Tim A. techneck at goldenpath.org
Tue Apr 15 10:43:49 EDT 2008

> I'm delighted that you are doing this, I'm a sysadmin at Baruch College and
> I think you are absolutely right about the working class community college
> students. Its those very students I try to hire as part-time sysadmins. It
> would be hard press to find any FreeBSD/Linux students at Baruch, but count
> me in on spreading the word. My colleague tried to host NYCBSDCon here, but
> it was a hard sell.

I don't think it's fair to expect to find "FreeBSD/Linux students" in 
abundance. Usually, it's something specific someone wants to accomplish 
that leads them to experiment with it. For example, I initially wanted 
to learn how to use my old computer as a general purpose sever for web / 
mail / ftp. I downloaded and installed FreeBSD and started playing 
around. From there, the sky's the limit.
In general, you have a mix of (probably pretty confused) people with 
only a vague idea of something trivial (but new and exciting to them) 
that they want to do.

Building a lasting awareness and appreciation for the BSDs on campuses, 
I think, is not an effort focused on students so much as on faculty, the 
administration, and curriculum... permanent / long-term fixtures.
While it may be the student body you want to reach, focusing your 
efforts there is largely wasted due to the nature of your audience and 
its frequent turn over.

It's not something we can reasonably expect to accomplish over the 
course of a semester or two by posting some fliers. The focus has to be 
on building lasting relationships, expanding the user base and knowledge 

I've also shifted focus in attitude.

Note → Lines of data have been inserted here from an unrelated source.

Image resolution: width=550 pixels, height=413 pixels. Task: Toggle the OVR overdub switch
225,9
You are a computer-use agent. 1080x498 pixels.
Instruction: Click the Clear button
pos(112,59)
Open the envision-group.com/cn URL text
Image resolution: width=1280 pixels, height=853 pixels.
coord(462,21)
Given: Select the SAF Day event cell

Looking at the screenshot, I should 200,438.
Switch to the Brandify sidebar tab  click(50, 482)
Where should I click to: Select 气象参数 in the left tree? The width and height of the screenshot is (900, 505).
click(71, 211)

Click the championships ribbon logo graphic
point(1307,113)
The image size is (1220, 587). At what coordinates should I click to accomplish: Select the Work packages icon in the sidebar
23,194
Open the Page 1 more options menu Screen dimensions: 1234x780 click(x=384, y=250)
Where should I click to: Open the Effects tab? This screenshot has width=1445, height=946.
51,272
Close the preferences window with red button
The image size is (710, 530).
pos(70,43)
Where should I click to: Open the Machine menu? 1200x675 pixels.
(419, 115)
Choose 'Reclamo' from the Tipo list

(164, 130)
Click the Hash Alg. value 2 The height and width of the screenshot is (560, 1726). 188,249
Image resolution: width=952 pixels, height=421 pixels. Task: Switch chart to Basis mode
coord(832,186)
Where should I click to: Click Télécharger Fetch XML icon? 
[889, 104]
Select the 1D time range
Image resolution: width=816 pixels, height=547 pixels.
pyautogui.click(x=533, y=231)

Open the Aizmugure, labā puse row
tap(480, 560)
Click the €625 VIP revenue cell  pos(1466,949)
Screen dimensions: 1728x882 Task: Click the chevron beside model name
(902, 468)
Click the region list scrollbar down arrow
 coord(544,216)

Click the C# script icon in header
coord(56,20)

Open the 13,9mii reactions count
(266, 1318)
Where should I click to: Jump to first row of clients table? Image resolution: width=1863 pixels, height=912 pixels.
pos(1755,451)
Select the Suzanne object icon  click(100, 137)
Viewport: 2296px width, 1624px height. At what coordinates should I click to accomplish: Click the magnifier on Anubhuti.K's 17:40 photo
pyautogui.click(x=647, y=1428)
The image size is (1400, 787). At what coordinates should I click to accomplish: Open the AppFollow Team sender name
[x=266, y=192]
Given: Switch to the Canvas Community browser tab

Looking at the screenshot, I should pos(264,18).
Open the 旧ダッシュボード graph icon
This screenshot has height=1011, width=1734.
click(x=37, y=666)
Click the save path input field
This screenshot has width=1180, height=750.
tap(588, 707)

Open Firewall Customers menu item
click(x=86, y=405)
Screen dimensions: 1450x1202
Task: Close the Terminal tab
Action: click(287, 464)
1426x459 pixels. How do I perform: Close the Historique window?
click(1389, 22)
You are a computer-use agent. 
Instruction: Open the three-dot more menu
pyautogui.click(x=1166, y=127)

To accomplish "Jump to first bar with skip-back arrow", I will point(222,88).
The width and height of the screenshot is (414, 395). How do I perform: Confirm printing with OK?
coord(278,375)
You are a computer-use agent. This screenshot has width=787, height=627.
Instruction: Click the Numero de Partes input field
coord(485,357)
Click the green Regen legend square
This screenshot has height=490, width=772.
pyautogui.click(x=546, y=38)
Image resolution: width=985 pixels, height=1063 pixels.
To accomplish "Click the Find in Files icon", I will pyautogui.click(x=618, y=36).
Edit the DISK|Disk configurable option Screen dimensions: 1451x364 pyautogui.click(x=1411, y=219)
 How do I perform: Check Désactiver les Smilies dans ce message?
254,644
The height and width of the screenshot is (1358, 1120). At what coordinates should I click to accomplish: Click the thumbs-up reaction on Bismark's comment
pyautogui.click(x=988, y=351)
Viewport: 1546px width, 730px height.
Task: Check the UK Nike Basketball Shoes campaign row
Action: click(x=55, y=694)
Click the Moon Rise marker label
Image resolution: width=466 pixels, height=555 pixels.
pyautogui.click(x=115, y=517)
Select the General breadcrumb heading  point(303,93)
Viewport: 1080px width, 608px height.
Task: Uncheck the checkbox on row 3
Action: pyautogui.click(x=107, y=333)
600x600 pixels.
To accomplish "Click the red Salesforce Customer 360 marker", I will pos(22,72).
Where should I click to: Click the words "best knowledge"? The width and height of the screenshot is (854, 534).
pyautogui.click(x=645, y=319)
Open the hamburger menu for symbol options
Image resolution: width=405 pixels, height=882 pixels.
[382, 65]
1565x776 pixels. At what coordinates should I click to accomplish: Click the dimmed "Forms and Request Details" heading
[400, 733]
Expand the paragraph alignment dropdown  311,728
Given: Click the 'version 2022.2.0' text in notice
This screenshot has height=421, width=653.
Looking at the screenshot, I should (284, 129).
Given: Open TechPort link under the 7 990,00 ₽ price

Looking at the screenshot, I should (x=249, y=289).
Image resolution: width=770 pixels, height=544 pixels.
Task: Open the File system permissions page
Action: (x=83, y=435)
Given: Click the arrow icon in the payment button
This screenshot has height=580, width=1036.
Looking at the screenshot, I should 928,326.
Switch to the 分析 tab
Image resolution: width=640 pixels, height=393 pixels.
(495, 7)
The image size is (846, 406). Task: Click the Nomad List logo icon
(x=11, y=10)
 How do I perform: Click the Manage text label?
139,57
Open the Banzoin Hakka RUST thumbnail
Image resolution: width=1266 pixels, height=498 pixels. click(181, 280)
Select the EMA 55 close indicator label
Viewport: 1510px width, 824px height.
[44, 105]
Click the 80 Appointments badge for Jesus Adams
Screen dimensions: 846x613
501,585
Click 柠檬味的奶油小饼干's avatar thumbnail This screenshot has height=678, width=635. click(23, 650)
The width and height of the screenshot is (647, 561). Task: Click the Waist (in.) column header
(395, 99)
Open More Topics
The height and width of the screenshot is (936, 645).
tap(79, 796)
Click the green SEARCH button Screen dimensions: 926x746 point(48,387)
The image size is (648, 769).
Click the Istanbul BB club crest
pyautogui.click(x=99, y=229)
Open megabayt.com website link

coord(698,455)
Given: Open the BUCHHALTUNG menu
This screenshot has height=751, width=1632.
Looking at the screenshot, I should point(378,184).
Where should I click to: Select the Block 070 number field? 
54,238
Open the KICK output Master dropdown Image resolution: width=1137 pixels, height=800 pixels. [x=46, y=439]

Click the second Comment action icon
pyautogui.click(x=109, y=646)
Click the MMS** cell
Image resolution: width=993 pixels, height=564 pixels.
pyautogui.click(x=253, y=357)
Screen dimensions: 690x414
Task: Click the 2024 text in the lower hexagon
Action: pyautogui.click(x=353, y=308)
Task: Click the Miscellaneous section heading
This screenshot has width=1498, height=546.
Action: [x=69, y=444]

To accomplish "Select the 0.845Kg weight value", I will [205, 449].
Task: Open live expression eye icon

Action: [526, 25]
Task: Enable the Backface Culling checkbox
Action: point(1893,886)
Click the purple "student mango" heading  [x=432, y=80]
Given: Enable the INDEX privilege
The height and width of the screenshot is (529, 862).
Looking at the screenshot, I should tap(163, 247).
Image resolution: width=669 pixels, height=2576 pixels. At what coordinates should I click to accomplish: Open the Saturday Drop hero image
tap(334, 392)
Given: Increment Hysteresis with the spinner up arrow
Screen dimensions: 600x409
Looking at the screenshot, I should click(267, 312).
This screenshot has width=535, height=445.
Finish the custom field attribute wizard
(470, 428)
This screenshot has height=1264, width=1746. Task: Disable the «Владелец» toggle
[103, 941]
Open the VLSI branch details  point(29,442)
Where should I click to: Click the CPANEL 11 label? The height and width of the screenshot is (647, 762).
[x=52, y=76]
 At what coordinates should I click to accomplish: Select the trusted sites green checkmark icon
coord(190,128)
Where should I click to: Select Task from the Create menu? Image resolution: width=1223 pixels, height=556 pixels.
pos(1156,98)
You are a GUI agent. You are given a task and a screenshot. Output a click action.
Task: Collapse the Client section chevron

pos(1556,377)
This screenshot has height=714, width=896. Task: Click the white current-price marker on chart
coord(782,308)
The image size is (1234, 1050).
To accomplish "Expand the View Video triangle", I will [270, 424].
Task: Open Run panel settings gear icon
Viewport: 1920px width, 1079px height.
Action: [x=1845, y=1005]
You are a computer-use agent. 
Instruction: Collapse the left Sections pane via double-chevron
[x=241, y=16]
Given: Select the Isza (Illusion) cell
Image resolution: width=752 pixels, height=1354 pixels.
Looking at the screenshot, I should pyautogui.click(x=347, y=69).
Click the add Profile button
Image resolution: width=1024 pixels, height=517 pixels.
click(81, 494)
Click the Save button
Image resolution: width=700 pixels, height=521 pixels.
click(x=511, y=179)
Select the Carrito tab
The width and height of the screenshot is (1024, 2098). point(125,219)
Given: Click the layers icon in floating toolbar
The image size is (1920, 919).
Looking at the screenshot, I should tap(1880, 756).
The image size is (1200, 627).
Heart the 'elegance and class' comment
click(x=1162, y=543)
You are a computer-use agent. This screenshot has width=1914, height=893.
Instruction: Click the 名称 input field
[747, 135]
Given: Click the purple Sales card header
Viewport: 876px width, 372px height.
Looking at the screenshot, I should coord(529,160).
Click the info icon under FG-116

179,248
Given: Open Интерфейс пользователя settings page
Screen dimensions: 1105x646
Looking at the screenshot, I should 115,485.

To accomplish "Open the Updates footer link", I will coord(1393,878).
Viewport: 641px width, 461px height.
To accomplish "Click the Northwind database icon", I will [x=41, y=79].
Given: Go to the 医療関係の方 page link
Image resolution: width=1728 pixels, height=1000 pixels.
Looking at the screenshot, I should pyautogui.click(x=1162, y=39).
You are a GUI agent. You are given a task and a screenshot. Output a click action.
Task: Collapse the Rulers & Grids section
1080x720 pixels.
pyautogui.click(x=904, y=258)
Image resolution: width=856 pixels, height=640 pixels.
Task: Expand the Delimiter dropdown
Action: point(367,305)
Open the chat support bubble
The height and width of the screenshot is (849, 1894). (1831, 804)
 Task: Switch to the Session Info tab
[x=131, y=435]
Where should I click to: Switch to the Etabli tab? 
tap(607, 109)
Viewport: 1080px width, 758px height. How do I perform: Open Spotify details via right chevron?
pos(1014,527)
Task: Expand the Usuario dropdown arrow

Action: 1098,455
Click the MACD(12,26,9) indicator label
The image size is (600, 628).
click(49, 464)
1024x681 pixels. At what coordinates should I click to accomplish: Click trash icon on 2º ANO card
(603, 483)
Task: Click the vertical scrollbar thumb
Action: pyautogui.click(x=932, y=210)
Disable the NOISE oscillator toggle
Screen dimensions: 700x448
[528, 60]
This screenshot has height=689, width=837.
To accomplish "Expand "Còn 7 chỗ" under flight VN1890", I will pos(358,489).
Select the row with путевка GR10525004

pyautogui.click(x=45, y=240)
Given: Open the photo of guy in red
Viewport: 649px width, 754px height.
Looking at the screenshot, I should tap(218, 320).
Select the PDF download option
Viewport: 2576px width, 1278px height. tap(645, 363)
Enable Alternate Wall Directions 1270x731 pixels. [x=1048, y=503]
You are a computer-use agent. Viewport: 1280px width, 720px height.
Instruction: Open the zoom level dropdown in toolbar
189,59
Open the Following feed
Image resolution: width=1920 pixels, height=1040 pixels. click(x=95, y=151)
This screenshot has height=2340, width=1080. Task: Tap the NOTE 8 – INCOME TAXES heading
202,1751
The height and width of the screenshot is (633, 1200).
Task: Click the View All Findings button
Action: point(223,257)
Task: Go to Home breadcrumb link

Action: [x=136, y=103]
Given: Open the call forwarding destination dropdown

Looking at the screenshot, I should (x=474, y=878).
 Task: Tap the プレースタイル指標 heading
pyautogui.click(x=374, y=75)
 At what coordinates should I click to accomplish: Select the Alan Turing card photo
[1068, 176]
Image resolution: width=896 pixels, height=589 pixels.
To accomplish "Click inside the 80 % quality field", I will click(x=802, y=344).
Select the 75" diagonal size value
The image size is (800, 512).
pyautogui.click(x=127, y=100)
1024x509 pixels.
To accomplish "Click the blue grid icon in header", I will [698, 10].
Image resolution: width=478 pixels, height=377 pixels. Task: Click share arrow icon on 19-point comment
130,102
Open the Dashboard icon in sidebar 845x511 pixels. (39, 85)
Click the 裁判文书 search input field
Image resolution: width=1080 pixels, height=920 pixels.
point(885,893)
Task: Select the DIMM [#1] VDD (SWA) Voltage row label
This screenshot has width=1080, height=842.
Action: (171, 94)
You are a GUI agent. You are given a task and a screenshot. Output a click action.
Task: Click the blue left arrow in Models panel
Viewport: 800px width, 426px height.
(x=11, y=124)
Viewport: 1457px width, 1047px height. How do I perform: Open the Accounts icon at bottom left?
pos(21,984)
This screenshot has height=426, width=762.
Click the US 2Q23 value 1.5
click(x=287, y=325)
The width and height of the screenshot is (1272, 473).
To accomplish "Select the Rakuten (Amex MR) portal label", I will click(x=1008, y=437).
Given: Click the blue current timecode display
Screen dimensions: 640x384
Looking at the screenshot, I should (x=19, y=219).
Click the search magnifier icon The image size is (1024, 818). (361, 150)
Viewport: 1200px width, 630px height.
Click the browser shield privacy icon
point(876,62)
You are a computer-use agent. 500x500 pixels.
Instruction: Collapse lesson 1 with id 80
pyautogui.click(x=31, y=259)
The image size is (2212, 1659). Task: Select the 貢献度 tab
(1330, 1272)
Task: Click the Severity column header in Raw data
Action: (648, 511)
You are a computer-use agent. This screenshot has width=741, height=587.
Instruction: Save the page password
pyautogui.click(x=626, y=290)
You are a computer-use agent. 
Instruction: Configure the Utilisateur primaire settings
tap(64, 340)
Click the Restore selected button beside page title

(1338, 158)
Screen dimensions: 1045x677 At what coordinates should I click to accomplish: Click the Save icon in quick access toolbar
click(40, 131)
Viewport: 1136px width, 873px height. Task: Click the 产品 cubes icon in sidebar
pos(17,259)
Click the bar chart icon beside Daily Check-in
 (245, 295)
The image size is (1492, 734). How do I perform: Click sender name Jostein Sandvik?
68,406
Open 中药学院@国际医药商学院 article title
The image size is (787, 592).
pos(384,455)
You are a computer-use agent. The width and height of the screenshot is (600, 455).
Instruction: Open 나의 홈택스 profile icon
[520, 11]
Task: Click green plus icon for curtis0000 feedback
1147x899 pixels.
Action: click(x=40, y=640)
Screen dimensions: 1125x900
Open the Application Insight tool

While in college, I did the "hard 
sell" approach to the max, and frankly it's counter productive. It 
implies we have some hidden motive, some personal gain. Honestly, it's 
"take it or leave it". From an academic perspective, for example, I 
think the value of http://www.freebsd.org/doc/ speaks for itself. And if 
who I'm talking to can't see that, I'm probably talking to the wrong person.